Affirmer ces principes dans le contexte de l'IA nécessite de surmonter certains défis tenaces. L'IA repose sur des quantités massives de puissance informatique, de données, et bien sûr de talents humains spécifiques. La gouvernance mondiale doit envisager comment développer et assurer un large accès aux trois. Elle doit également aborder le renforcement des capacités des infrastructures de base qui sous-tendent l'écosystème de l'IA - notamment un haut débit et un réseau électrique fiables - en particulier dans les pays du Sud.

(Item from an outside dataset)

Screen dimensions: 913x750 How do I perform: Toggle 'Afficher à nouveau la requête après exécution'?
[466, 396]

Des efforts accrus sont par ailleurs nécessaires pour faire face aux risques connus et encore inconnus qui pourraient résulter du développement, du déploiement ou de l'utilisation de l'IA. Le risque lié à l'IA fait l'objet de débats animés. Tandis que certains se concentrent sur d'ultimes scénarios de disparition de l'humanité, d'autres s'inquiètent davantage des préjudices causés aux personnes ici et maintenant. En revanche, presque tous s'entendent sur le fait qu'une IA non réglementée présenterait des risques inacceptables.

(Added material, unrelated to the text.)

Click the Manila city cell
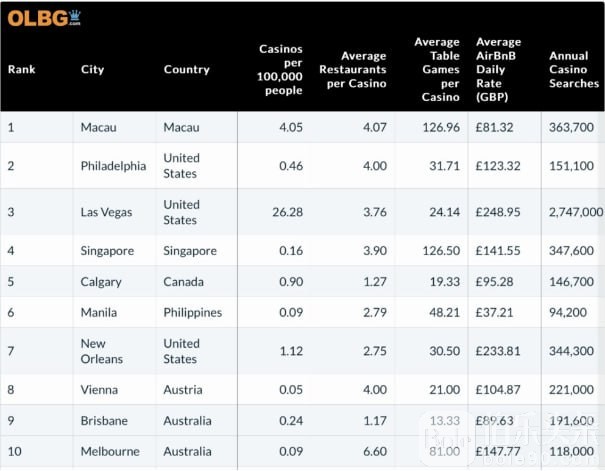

Une bonne gouvernance impose des éléments de preuve fiables. Nous entrevoyons la nécessité d'évaluations objectives de l'état de l'IA et de sa trajectoire, afin de fournir aux citoyens et aux gouvernements une base solide pour les politiques et les réglementations. Dans le même temps, un observatoire analytique chargé d'évaluer l'impact sociétal de l'IA - qu'il s'agisse de la perturbation du marché du travail ou des menaces pour la sécurité nationale - permettrait aux dirigeants politiques de rester informés sur les changements majeurs que l'IA entraîne dans le monde réel.

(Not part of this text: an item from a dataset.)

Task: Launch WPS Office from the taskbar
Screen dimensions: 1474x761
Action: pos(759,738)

La communauté internationale devra développer une capacité à s'autocontrôler, notamment en surveillant et en répondant aux incidents potentiellement déstabilisateurs (comme le font les grandes banques centrales face aux crises financières), ainsi qu'en facilitant l'imputabilité voire certaines actions coercitives.
Ce ne sont là que quelques-unes des recommandations que nous formulons. Elles doivent être considérées comme un plancher, pas comme un plafond. Plus important encore, elles sont une invitation à ce que davantage de personnes nous fassent savoir à quel type de gouvernance de l'IA elles aspirent.
Si nous souhaitons que l'IA atteigne son plein potentiel mondial, de nouvelles structures et de nouveaux garde-fous seront nécessaires pour nous permettre à tous de prospérer à mesure de son évolution. Tout le monde a intérêt à voir l'IA se développer de manière sûre, équitable et responsable. Les risques liés à l'inaction sont par ailleurs clairs.
Nous sommes convaincus de la nécessité primordiale d'une gouvernance mondiale de l'IA, qui permette d'exploiter les opportunités majeures et de gérer les risques que cette technologie présente aujourd'hui pour chaque État, chaque communauté et chaque individu, ainsi que pour les générations à venir.